The Crusades
- Cover of Strategy & Tactics #43, which contained free pull-out game The Crusades
- Designers: Richard Berg
- Illustrators: Redmond A. Simonsen
- Publishers: Simulations Publications Inc. (SPI)
- Publication: 1978
- Genres: Medieval

= The Crusades (game) =

1978 medieval board wargame

The Crusades, subtitled "Western Invasions of the Holy Land 1097-1191 A.D.", is a medieval board wargame published by Simulations Publications Inc. (SPI) in 1977 that simulates the First and Third Crusades.

==Background==
During the century following the death of the Islamic prophet Muhammad in 632, Muslim forces captured Jerusalem. By the 11th century, European ties to the Holy Land had deteriorated. Christians returning from pilgrimages reported difficulties with Arabic authorities and the oppression of Christians. The result was the First Crusade, where four main armies left Europe around August 1096, and succeeded in capturing Jerusalem. A century later, after Jerusalem was captured by Saladin in 1187, more European armies converged during the Third Crusade.

==Description==
The Crusades is a board wargame with two scenarios; the "First Crusade" scenario is a multi-player game, and the "Third Crusade" is a 2-player game.

===Common gameplay===
Both scenarios use a set of common rules. This includes:
- A 22" x 32" hex grid map of the Middle East
- Combat only occurs when opposing units occupy the same hex
- Simultaneous movement via written orders
- All armies suffer losses as they move through countryside, based on speed of movement and terrain, to simulate difficulties in foraging.
- During combat, leaders determine tactics; the two sides cross-reference tactics to determine combat results.
- Sieges play a major role in the game, with the besiegers usually attempting to starve out the defenders.

===Scenarios===
====The First Crusade====
Up to seven players can play this scenario (four Christian players, three Muslim players). Although the forces on each side are nominally cooperating with each other, each leader has a different set of objectives and victory conditions.

====The Third Crusade====
This is a 2-player game in which one player controls the Christian forces of Richard I of England, Philip II of France, and Guy of Lusignan, King of Jerusalem, while the other player controls the Muslim forces of Saladin. Various random events can happen during the game, including the decision of Philip II to withdraw French forces back to Europe.

==Publication history==
The Crusades was designed by Richard Berg, and was published as a free pull-out game in Issue 70 of Strategy & Tactics with graphic design by Redmond A. Simonsen. It was also published as a boxed set.

==Reception==
In Issue 30 of the British wargaming magazine Perfidious Albion, Charles Vasey concluded, "Within the parameters of the game — small n' simple — the game is surprisingly accurate and fun ... It has problems but is well worth getting with [Strategy & Tactics]."

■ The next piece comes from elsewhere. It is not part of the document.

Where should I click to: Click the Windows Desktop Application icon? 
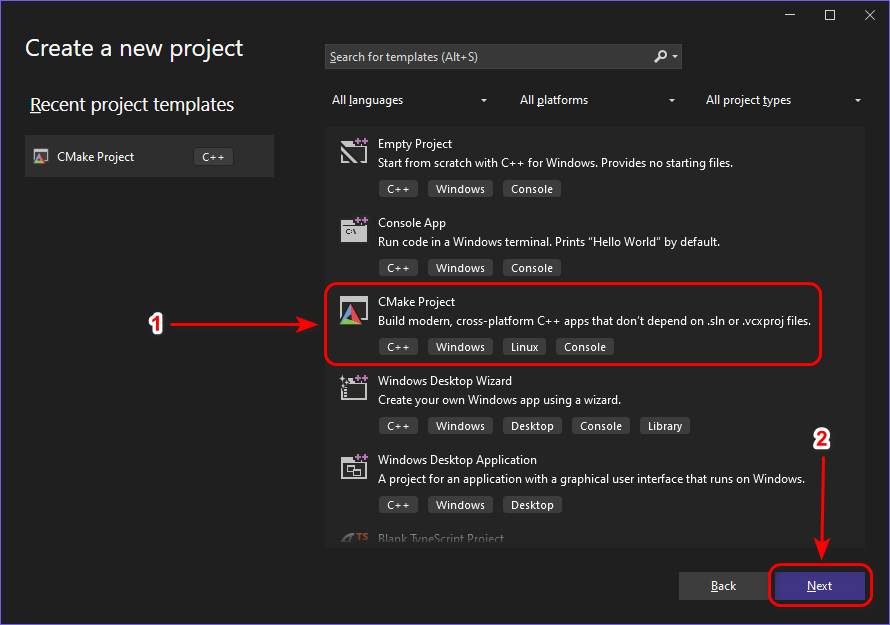(355, 468)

Fire & Movement liked the game, saying, "The Crusades are a fine mixture of simulation and playability, [and] provide a thought-provoking game."

Robert M. Citro noted that wargames of the mid-1970s started to add random events to "increase the Clausewitzian side of the equation. Random events tables, for example, can be very effective in simulating off-battlefield developments, often in the political realm, that utterly disrupt the combatant commander's plan for the front and are more or less dumped in his lap without premonition." Citro pointed to The Crusades as "a good early example" and noted that, in terms of random events, "one likely result might be: Philip Goes Home: Remove the King of France plus [all French nobles] and suddenly, carrying out the Third Crusade gets a whole lot more difficult!"